Marking the new era for corporate transparency.

Companies House has set out its 2025–30 strategy, introducing major reforms to modernise the UK’s corporate framework, support economic growth, and strengthen transparency.

Evgeni Pratashchyk, corporate solicitor in Birmingham office

Building on recent legislative changes, it marks a shift to more active regulation and outlines key steps businesses must prepare for.

Evgeni Pratashchyk, corporate solicitor in Lodders’ Business Services group, sets out what these changes mean for businesses and shares some practical steps for companies to prepare.

“The trusted guardian of corporate transparency”

The five-year strategy from builds on the transformative reforms introduced by the Economic Crime and Corporate Transparency Act 2023 (ECCTA) – the most significant overhaul of Companies House in its 180-year history.

The new strategy marks a decisive shift, positioning Companies House as an active and trusted gatekeeper of corporate integrity rather than solely a recipient of information. By 2030, its stated aim is to become the “trusted guardian of corporate transparency”, ensuring that UK company data is accurate, authoritative, and globally respected. 

Key objectives driving the strategy

Companies House has shared six strategic objectives that will shape its operations over the next five years:

  1. Authoritative and transparent data

Leveraging new ECCTA powers, Companies House will query, remove, and annotate inaccurate filings. Enhanced data quality will increase trust and unlock economic value for businesses and stakeholders. 

  1. Preventing and disrupting economic crime

The agency will expand its intelligence capabilities, conduct regular strategic assessments, and collaborate with enforcement partners to tackle misuse of UK corporate structures.
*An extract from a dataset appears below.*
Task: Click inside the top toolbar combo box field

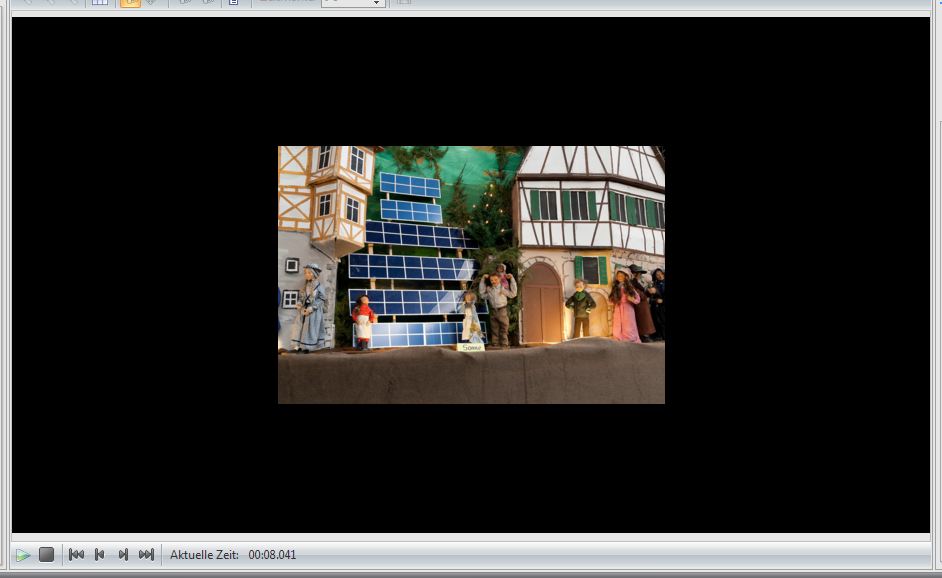Action: [x=345, y=3]
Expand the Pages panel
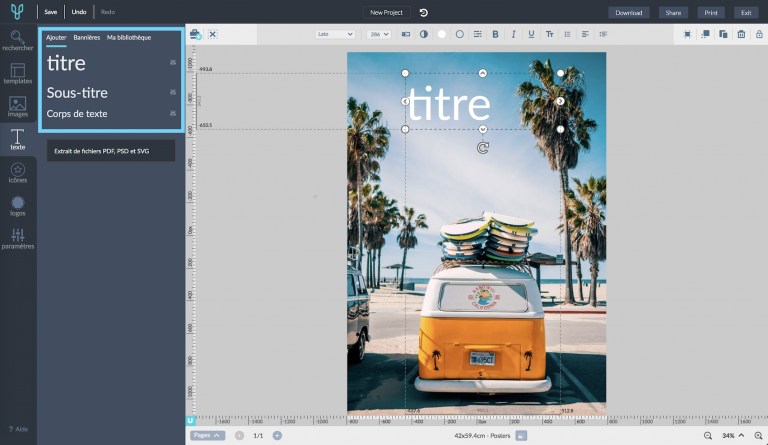The width and height of the screenshot is (768, 445). [x=206, y=436]
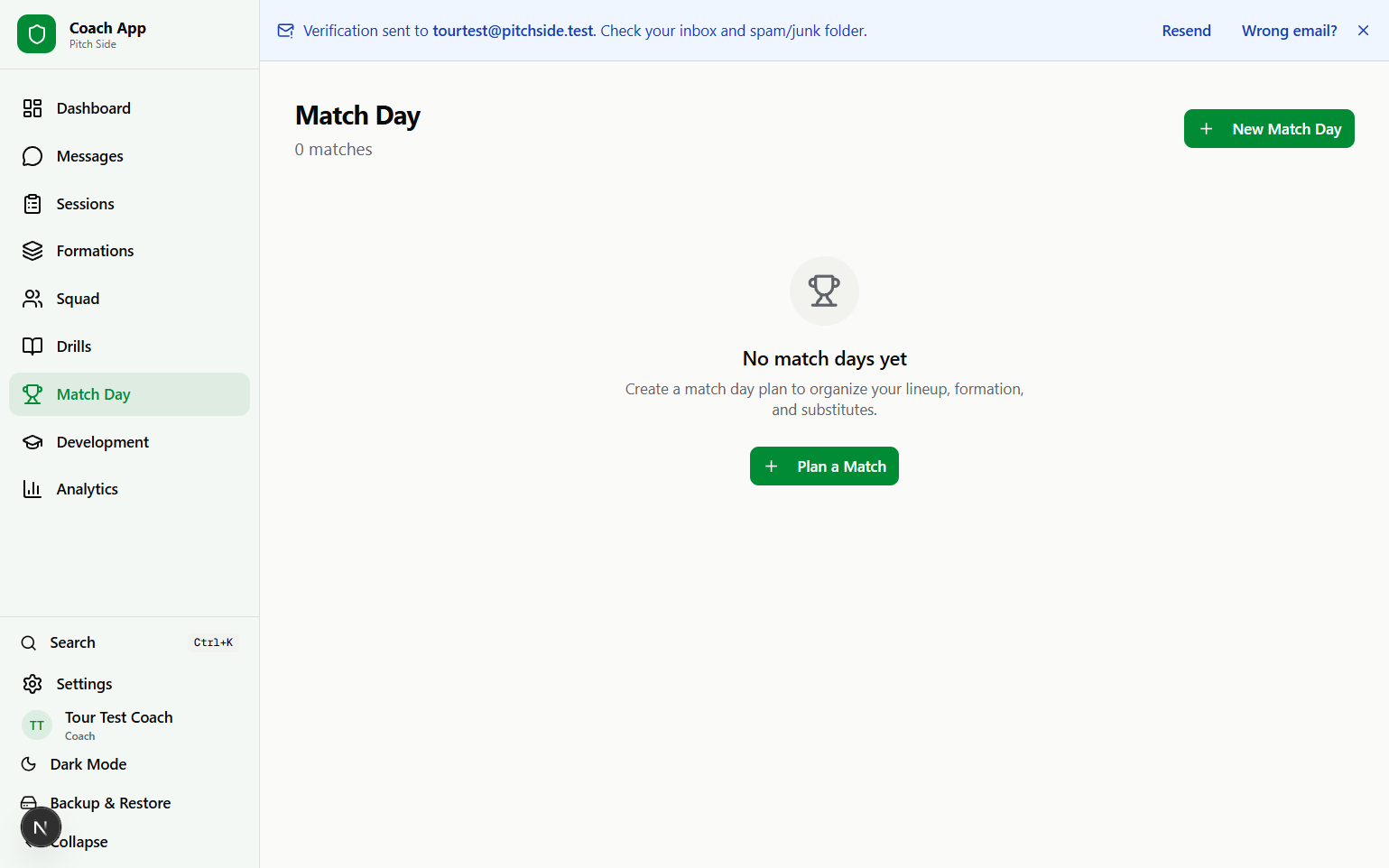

Expect greater use of combined data, penalties, and criminal sanctions to deter wrongdoing. 

  1. Implementing company law reforms

ECCTA reforms will introduce compulsory identity verification (IDV) for directors and Persons with Significant Control (PSCs), tighten registration requirements for limited partnerships, and provide controlled access to trust information on the Register of Overseas Entities. These measures aim to enhance transparency and reduce abuse of corporate vehicles. We’ve answered the most frequently asked questions on IDV requirements and directors’ duties in this recent blog.

Please note: Lodders does not provide identity verification services and cannot complete this process on your behalf. Directors are personally responsible for compliance.

  1. Seamless customer services

Companies House will continue its digital transformation, integrating services with GOV.UK platforms and apps to deliver a streamlined, user-friendly experience for legitimate businesses. 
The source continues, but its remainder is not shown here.